I should have taken a picture of the power line overhead coming out of that panel...


----------



## BBQ (Nov 16, 2010)

RGH said:


> pretty typical of carney work...viewable across the country at any fair,carnival or lawn fete....





gesparky221 said:


> I used to volunteer connecting up food stands at a local festival. They use wooden boxes with buss bars inside.


Not in this area, they have come down pretty hard on the traveling carnivals. No more wooden boxes, all proper listed equipment or they cannot open. Not saying everything is perfect but great improvements have been made.


----------



## jeffmoss26 (Dec 8, 2011)

gesparky221 said:


> I saw a guy put copper pipe in a 400A disconnect one night to try and isolate which stand was blowing the fuses. I quit after that. Pretty Scary!

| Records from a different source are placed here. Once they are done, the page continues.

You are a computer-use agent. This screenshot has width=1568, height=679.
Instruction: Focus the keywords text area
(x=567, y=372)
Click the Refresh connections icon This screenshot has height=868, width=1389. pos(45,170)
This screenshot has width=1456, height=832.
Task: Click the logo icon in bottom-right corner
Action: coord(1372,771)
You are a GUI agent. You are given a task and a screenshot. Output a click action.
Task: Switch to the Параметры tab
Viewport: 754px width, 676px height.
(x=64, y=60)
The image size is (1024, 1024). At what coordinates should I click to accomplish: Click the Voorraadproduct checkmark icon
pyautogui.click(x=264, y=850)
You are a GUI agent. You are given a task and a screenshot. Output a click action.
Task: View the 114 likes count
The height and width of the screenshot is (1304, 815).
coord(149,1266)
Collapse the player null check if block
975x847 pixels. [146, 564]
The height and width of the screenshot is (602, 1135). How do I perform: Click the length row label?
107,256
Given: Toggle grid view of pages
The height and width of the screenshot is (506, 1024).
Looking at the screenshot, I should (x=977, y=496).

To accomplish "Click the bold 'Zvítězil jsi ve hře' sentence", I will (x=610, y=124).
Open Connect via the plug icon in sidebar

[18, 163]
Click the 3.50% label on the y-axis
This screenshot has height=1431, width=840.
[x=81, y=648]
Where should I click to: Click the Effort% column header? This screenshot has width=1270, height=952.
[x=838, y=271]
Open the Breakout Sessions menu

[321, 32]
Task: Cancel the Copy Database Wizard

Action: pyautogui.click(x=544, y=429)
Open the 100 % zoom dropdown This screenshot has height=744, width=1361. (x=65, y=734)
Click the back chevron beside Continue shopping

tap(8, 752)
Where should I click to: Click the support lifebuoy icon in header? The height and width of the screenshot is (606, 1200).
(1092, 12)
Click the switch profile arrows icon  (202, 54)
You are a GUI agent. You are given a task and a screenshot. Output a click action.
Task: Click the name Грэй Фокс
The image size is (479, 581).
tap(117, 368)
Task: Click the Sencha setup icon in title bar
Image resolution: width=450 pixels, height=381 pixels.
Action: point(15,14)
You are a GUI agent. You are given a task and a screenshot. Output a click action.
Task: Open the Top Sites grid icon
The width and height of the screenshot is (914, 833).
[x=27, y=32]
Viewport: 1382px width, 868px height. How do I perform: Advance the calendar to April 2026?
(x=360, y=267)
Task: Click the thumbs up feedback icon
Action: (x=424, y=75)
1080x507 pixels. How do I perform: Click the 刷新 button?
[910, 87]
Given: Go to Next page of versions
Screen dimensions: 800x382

I guess that is the super-sized version of the 'penny behind the fuse' trick!


----------



## niteshift (Nov 21, 2007)

Fairs and carnivals here are up to standards for the use.
However the one day events, where all the food vendors have the RV style trailers, they have the 50a twistlock rv style male plug, course they have a selection of plugs/configurations to fit receptacles at differant venues. And they do have or share gennies. They are right up to capacity of the 50a breaker in thier trailers, frequently tripping. I had a customer who operated a few of these. While trailers are parked at his home, typical for a DIY, 50a TL plug rigged to fit his outside receptacle, which was a range receptacle, kinda inside a weather proof box. Yes I fixed that. RV stores have what's needed.


----------



## niteshift (Nov 21, 2007)

Remembered these, ours still look bad after seeing these?


----------



## Shockdoc (Mar 4, 2010)

I remember getting the shock of my life on my 10th birthday at adventure land amusement park when I stuck my arm out of the roller coaster and smacked up against a light pole. Whatever the voltage was it got me good.


----------



## RGH (Sep 12, 2011)

yo niteshift....is that the fuel line/filter hanging over the battery?


----------



## RGH (Sep 12, 2011)

http://www.youtube.com/watch?v=ZXRfnIfFYFI&feature=player_detailpage


----------



## user4818 (Jan 15, 2009)

BBQ said:


> Not in this area, they have come down pretty hard on the traveling carnivals. No more wooden boxes, all proper listed equipment or they cannot open. Not saying everything is perfect but great improvements have been made.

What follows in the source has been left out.